Como também se pode ajudar - mesmo a partir do espaço germanófono
A plataforma da France Nature Environnement continua aberta e novos registos são expressamente bem-vindos. Quem vive em França, se desloca regularmente ao país ou lá passa férias com frequência pode inserir observações online. O essencial é indicar o local, a data e se o animal foi encontrado vivo ou morto.
Para as leitoras e os leitores do espaço germanófono, o projeto tem ainda uma segunda dimensão: muitos dos problemas que afetam os ouriços são semelhantes em toda a Europa Central. As conclusões obtidas em França podem ser facilmente aplicadas noutros contextos. Quem quiser tornar o jardim mais favorável ao ouriço pode apostar em medidas simples:
- Sebes e montes de folhas em vez de canteiros totalmente “arrumados”
- Aberturas na vedação do jardim para que os ouriços possam passar de um terreno para outro
- Cuidado ao usar robots corta-relva, sobretudo ao crepúsculo
- Não usar granulado anti-lesmas e reduzir ao mínimo os venenos no jardim
- Rampas de saída pouco inclinadas em lagos e piscinas
Quem deixa algumas zonas mais selvagens no seu jardim cria precisamente as estruturas de que os ouriços precisam - em França como na Alemanha.
O que este mapa pode mudar a longo prazo
Os dados recolhidos oferecem uma base para influenciar decisões políticas e de planeamento. Os municípios podem, por exemplo, assegurar que corredores verdes e sebes são preservados em novos loteamentos. Os projetos rodoviários podem ser complementados com passagens ou ecodutos, para que os pequenos mamíferos não tenham de atravessar o asfalto em todas as deslocações.

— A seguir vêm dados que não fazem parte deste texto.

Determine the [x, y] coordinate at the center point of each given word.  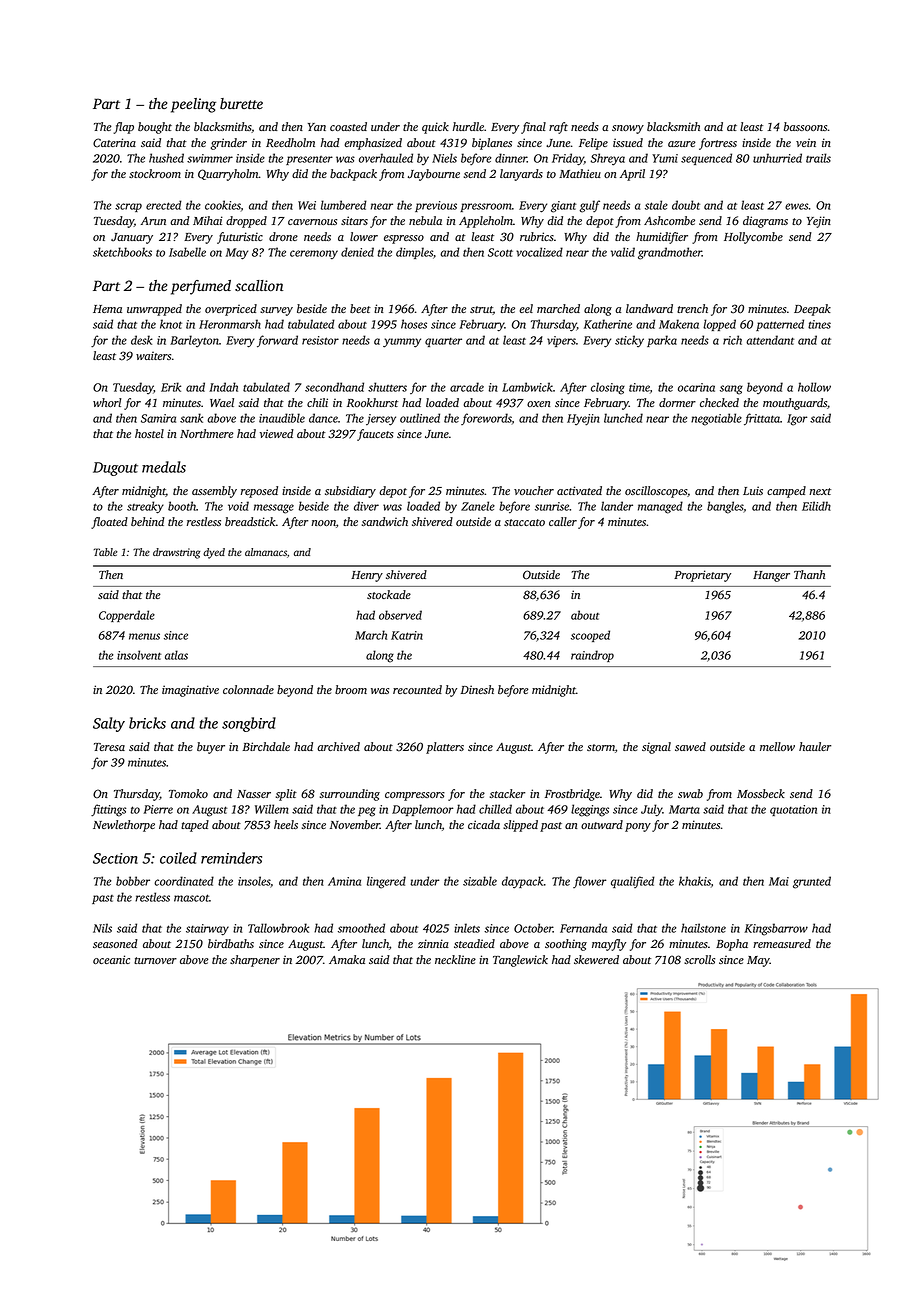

Além disso, o mapa permite acompanhar tendências ao longo dos anos: se o número de registos cair continuamente em determinadas regiões, isso aponta para problemas crescentes - como mais trânsito, menos insetos ou maior impermeabilização do solo. Se os números aumentarem, isso poderá indicar que as medidas de proteção ou uma maior consciência pública estão a dar resultados.
Porque é que os projetos cidadãos para a fauna selvagem são tão valiosos
Projetos como o mapa francês do ouriço mostram como pode funcionar hoje uma conservação da natureza eficaz: a ciência fornece os métodos, enquanto os cidadãos assumem grande parte da recolha de dados. Desta forma, criam-se conjuntos de dados que equipas profissionais, sozinhas, dificilmente conseguiriam reunir - nem em termos financeiros nem humanos.
Ao mesmo tempo, participar aguça o olhar sobre o meio envolvente. Quem já encontrou uma cria de ouriço à beira da estrada ou viu pegadas num túnel de jardim conduz com mais atenção, corta a relva com maior cuidado e fala com os vizinhos sobre cercas abertas e recantos mais naturais. O efeito vai muito além do próprio mapa.
Para o ouriço-cacheiro em França, este novo mapa torna-se assim uma ferramenta dupla: mostra onde este pequeno insetívoro ainda consegue resistir relativamente bem - e evidencia onde políticos, autarquias e cidadãos terão de agir para que este ícone espinhoso dos jardins não desapareça em silêncio.